The World Bank’s assessment of the global economy starts off well. But this rosy picture of the present is tempered by a stark warning about the future.

Burgess COMMENTARY

Peter Burgess

The World Bank’s assessment of the global economy starts off well. We’re in the midst of a “broad-based cyclical upturn,” which is expected to last several years. Annual global GDP growth is forecast to rise to 3.1% this year and stay at this level or just below until 2020.

And it notes that, for the first time since the 2008 financial crisis, every major region in the world is experiencing an increase in economic growth thanks to more investment, manufacturing, trade, and higher commodity prices—in other words, operating “at or near full capacity,” the organization’s report said this week.

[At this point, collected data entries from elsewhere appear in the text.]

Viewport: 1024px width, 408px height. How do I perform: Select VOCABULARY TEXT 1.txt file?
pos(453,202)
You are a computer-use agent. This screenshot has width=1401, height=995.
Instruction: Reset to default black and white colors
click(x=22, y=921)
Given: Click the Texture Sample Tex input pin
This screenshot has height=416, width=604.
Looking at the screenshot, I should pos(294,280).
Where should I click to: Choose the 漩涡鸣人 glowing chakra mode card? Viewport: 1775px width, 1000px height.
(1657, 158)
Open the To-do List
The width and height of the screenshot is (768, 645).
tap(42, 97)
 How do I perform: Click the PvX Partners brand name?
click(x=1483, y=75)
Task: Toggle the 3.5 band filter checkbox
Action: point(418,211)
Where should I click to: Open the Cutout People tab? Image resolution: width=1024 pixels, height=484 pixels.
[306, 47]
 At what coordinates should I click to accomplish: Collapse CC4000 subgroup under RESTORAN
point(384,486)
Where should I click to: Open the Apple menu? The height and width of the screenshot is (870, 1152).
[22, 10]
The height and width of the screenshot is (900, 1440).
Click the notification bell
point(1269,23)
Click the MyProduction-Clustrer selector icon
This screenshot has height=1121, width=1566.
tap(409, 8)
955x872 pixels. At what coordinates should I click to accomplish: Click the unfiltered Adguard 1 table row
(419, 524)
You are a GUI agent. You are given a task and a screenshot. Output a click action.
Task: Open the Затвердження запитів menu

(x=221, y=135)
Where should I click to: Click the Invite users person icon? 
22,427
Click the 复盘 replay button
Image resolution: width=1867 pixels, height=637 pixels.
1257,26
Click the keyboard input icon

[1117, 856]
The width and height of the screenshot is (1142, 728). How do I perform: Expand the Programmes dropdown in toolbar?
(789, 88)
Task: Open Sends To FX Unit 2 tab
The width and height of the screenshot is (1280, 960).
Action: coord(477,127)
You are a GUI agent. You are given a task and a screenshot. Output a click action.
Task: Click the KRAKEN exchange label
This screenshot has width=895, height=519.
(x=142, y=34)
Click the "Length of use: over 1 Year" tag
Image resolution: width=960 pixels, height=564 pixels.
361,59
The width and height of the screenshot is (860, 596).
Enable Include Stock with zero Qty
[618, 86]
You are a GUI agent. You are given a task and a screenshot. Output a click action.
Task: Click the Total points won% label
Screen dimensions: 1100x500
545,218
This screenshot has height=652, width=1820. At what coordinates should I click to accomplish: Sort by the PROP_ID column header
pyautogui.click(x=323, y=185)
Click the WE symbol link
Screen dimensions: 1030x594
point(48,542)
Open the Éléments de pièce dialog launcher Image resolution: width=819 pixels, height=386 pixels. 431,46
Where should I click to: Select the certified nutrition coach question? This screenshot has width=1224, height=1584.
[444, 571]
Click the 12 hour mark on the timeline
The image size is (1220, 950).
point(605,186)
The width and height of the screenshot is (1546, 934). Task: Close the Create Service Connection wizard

But this rosy picture of the present is tempered by a stark warning about the future. “This is no time for complacency,” said the bank’s president, Jim Yong Kim.

There has been a slowdown in “potential growth” (a measure of how fast an economy can expand at full employment) due to years of meager productivity growth, weak investment, and changing demographics that have left many countries with ageing workforces. The World Bank says this deceleration affects economies that make up 65% of global GDP.

Between 2013 and 2017, global potential output growth was half a percentage point below its long-term average. In many countries, the output gap—the difference between the actual output and the maximum potential output of an economy—is closing or already closed. This will restrain future economic growth, the World Bank said. The slowdown in potential growth could extend into the next decade and shave a quarter of a percentage point off global GDP growth in that time.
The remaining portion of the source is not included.